More details have emerged on Cisco Cius, the Android-based tablet expected to be a key piece of Cisco's UC and collaboration strategy, and how it will be sold through channel partners.
Cius was first announced last June at Cisco Live, and its Wi-Fi model was made available to partners on March 31. Exact Cius pricing has not yet been confirmed, but according to a statement from Cisco to CRN, "pricing structures are expected to support targeted end-user pricing ranging to below $700 for volume purchases."
Cisco Cius is available from Cisco Master and Advanced Unified Communications partners, according to the vendor, and priority availability is for what Cisco describes as "early field trial" (EFT) customers.
"These customers have both innovative and broad-based use cases and their Wi-Fi environments have been validated against the Cisco Experience Assurance Program by our partners," said Richard McLeod, senior director, collaboration, Worldwide Partner Organization, at Cisco. "We have seen an overwhelming interest in our EFT program, and we are prioritizing these customers who have validated environments for Cius and pre-qualified use cases."
At the time of its announcement, many VARs saw definite enterprise potential in Cius, especially with Cisco positioning it as an endpoint for video and UC systems.
The Cius weighs 1.5 pounds, includes a front-mounted 720p HD camera, a 7-inch VGA touch-target display, a 5-megapixel rear-facing camera and other features. It's supported by Cisco's UC Manager and also supports Cisco collaboration products like Quad, WebEx and Presence.
As first reported by the blog Wireless Goodness, Cius popped up in Federal Communications Commission (FCC) listings for the first time on March 30. The documents were submitted by OpenPeak, a touchscreen device and device management vendor in whom Intel is an investor, confirming OpenPeak's role on the manufacturing end of the Cius release.
McLeod told CRN that Cius' release is on schedule. Cisco has also been actively working on extending its Cisco Developer's Network (CDN) to Android developers and independent software vendors (ISV), McLeod said, and Cisco will be announcing the results of those efforts soon. The Cius will initially run Android version 2.2, also known as Froyo.
"Cisco is committed to updating the version of Cius' Android OS when we deem there are feature benefits in the new release to our enterprise customers and when the new release is made publicly available by Google," McLeod told CRN. "Since Cius is an enterprise-class device, and not a consumer-oriented tablet, any new release we take on shall go through a special testing and verification process to ensure that the stability, security and performance of the device and the apps running on it are not compromised in support of our enterprise customers' requirements."
Cisco VARs said they have been champing at the bit to get ahold of Cius, especially those who look at tablets and mobile device infrastructure as emerging opportunities.
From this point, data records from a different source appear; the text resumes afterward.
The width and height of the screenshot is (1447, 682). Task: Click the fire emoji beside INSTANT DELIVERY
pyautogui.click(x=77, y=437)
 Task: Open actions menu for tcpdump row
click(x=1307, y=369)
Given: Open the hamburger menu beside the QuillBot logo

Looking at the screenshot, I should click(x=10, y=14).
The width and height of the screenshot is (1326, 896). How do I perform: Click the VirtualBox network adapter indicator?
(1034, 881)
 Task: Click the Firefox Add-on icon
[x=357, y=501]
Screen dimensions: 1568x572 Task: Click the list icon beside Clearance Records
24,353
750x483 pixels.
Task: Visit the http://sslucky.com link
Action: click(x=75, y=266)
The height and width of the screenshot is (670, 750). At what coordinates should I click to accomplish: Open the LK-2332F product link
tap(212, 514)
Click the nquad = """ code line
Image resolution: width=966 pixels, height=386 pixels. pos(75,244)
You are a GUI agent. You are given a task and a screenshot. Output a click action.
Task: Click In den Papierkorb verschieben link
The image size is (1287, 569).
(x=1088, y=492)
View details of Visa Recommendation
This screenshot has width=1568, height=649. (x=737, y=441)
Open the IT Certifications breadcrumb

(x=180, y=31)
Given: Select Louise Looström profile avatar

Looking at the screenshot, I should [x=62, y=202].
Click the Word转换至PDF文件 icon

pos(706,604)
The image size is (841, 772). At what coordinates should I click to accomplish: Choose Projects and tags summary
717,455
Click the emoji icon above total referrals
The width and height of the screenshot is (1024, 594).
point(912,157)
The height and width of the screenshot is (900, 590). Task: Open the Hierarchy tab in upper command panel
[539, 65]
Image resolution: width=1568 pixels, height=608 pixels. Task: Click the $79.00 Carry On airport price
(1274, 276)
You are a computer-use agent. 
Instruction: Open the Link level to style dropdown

Some expressed frustration that Cius hasn't become generally available yet.
"It's taking a lot longer than I would have expected by now," said a senior executive at a national Cisco partner, who asked his name not be used. "This is a big opportunity for partners because when you start seeing business-class tablets in use, that means you also have industrial strength applications for use with them. Cius seems like it is going to be part of that ecosystem and that's exciting."
The potential tablet play in enterprises is profound, said Mont Phelps, president and CEO of NWN, a Waltham, Mass.-based solution provider. NWN is among fast-growth solution providers that have expanded via acquisition, and in NWN's case, it recently beefed up its application development services through a pickup of Microsoft Gold partner ComFrame.
"I think the tablet is going to change the way work is done, more profoundly than the laptop did," Phelps said. "It'll change where the work is done, change how the work is done and who does it, and also create a lot of opportunity for infrastructure on the back to end to support all of these things. Positioning for the tablet revolution, which is where the work's going to be done, positions us with a different form factor and also exceedingly well for the cloud."